Die Siedlung begann 1854 als russisches Fort namens Sailiyskoye und wurde später zu einem wichtigen Handelszentrum für Waren aus Zentralasien. Von 1929 bis 1997 diente sie unter verschiedenen Namen, darunter Alma-Ata, als Hauptstadt Kasachstans, bevor die Regierung nach Astana zog.
Die Stadt verbindet sowjetische Architektur mit modernen Hochhäusern, und Einheimische gehen oft im Panfilow-Park spazieren oder verbringen Wochenenden in den nahegelegenen Bergen. In vielen Cafés hört man Russisch und Kasachisch, und auf den Straßenmärkten werden traditionelle Gerichte wie Beschbarmak und Samsa verkauft, die täglich gegessen werden.
Das U-Bahn-System verbindet die wichtigsten Stadtteile entlang einer Nord-Süd-Linie mit 9 Stationen und ist der einfachste Weg, um sich in der Stadt fortzubewegen. Taxis und Kleinbusse fahren überall, aber Straßenschilder sind oft nur auf Kasachisch geschrieben, was die Navigation erschweren kann.
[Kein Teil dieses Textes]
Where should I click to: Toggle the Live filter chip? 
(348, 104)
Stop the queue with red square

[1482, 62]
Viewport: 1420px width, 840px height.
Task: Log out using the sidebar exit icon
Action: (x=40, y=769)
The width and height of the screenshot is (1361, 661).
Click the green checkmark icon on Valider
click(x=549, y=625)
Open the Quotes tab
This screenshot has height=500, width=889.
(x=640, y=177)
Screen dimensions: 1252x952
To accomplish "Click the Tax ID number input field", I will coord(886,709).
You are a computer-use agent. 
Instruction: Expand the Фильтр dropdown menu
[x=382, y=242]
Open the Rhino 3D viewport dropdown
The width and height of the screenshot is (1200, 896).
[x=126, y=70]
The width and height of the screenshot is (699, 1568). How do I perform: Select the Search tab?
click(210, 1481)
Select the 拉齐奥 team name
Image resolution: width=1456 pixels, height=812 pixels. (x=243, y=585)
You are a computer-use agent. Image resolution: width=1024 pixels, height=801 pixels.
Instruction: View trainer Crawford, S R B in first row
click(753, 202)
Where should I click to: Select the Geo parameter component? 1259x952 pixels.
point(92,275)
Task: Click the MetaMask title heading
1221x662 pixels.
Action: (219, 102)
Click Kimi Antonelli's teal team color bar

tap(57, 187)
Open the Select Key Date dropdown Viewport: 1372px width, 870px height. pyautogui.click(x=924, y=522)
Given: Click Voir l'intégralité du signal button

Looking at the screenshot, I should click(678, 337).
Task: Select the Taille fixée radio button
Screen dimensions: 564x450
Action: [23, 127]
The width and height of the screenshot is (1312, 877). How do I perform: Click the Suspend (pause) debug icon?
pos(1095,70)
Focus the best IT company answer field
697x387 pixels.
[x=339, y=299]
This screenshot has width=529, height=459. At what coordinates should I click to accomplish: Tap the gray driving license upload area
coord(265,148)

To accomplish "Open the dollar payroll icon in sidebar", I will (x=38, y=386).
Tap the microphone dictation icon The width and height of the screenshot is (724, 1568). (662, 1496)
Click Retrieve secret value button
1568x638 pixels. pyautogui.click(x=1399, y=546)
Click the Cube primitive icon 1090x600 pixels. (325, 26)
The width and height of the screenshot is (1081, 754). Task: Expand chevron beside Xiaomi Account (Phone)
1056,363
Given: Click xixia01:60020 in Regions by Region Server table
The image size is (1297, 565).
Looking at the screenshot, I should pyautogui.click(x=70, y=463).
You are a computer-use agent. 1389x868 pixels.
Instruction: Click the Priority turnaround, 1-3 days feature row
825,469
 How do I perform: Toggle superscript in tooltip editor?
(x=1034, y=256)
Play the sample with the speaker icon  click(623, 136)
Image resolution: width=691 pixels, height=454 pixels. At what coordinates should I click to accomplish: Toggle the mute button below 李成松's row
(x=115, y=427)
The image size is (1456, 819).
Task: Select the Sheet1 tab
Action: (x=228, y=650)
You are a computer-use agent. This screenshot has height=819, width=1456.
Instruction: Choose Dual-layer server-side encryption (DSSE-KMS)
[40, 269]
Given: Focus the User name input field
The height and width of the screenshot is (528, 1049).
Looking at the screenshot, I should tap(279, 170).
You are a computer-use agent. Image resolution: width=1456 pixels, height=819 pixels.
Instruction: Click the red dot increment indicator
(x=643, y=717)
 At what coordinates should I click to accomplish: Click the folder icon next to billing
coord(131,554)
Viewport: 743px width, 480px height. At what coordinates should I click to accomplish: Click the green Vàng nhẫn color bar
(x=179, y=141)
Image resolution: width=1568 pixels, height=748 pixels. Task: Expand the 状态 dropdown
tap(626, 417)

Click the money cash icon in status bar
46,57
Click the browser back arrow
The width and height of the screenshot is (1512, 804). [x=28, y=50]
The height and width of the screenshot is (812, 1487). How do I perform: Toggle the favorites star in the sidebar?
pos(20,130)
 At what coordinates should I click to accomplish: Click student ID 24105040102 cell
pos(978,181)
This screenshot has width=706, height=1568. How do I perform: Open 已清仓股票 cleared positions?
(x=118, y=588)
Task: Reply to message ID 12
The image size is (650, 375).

Das Erdbeben von 1911 zerstörte fast alle Holzhäuser in der Stadt, doch die hölzerne Zenkov-Kathedrale überlebte ohne einen einzigen Nagel in ihrer Konstruktion. Die Medeu-Eisbahn liegt auf 1.691 Metern Höhe und nutzt ein Kühlsystem, das natürliches Eis auf mehr als 10.000 Quadratmetern aufrechterhält.